Use your glass Pasteur pipette to transfer six adult asexual Hydra without buds, one by one, from the common dish to your Petri dish.

Set your 100-1000 µL adjustable volume micropipette to 1000 µL. Get a new tip.

Fill 18 wells of your 24-well plate with 1 mL (1000 µL) of Hydra medium using your micropipette.

Dispose of used tips in the waste container.

Put a piece of labeling tape on the lid of your 24-well plate.

Use a permanent marker to label it with your name and date.

Place your Petri dish on the stage of your dissecting microscope and turn the light control knob to the "I" (incident light) setting.

Adjust the zoom to the lowest setting.

Adjust the distance between the oculars until you see a single field.

Adjust the focus knob to get a crisp image of one of your Hydra.

You'll have to adjust the zoom for your own preference when doing the dissection.
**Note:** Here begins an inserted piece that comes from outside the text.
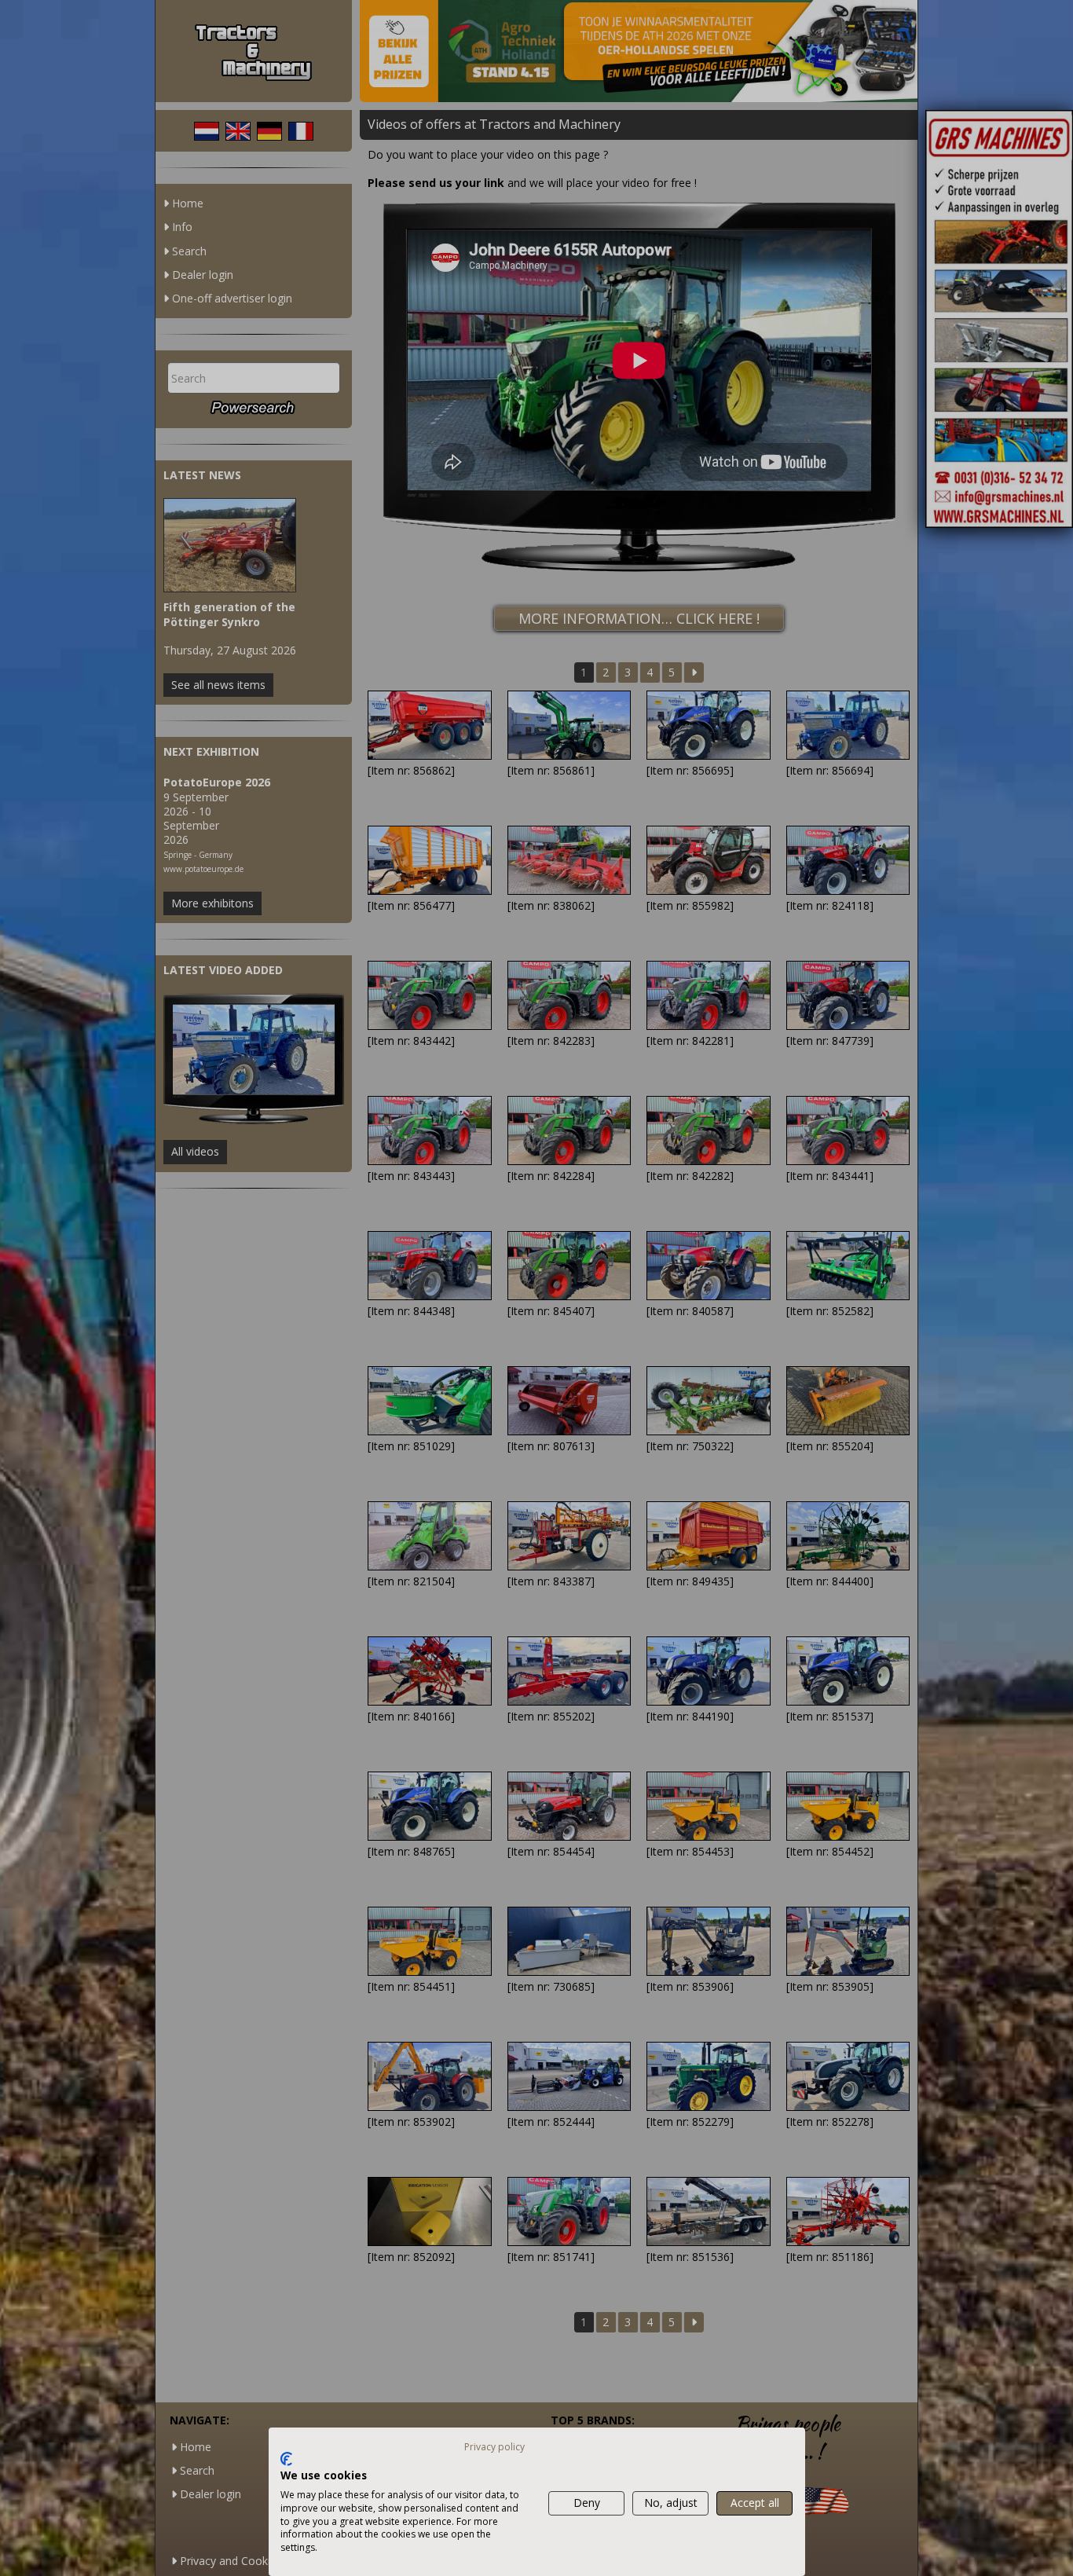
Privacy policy (494, 2446)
Count the number of tentacles that the Hydra has and record it in your lab notebook.

Since you are going to dissect six Hydra you may want to set up a table to record the following information for each Hydra:

• Initial number of tentacles
• Well containing head-end
• Number of tentacles on head-end after a week
• Well containing foot-end
• Number of tentacles on foot-end after a week

Use your scalpel to cut the Hydra transversely (horizontally) in two. Try to cut it right above the budding zone. In some adult Hydra, you can see a visible "bulge" near the budding zone. If this is not visible, just try to cut it into two equal parts.

What happened to your Hydra right after you cut it?

Record any behaviors you observed in your lab notebook.

You should not have a head-end and a foot-end. Transfer both into separate wells of your 24-well plate.

Record which well the head and foot ends were placed in.

Repeat steps 11 through 15 for five more Hydra.

When you are done, place the lid on your 24-well plate and give it to your instructor.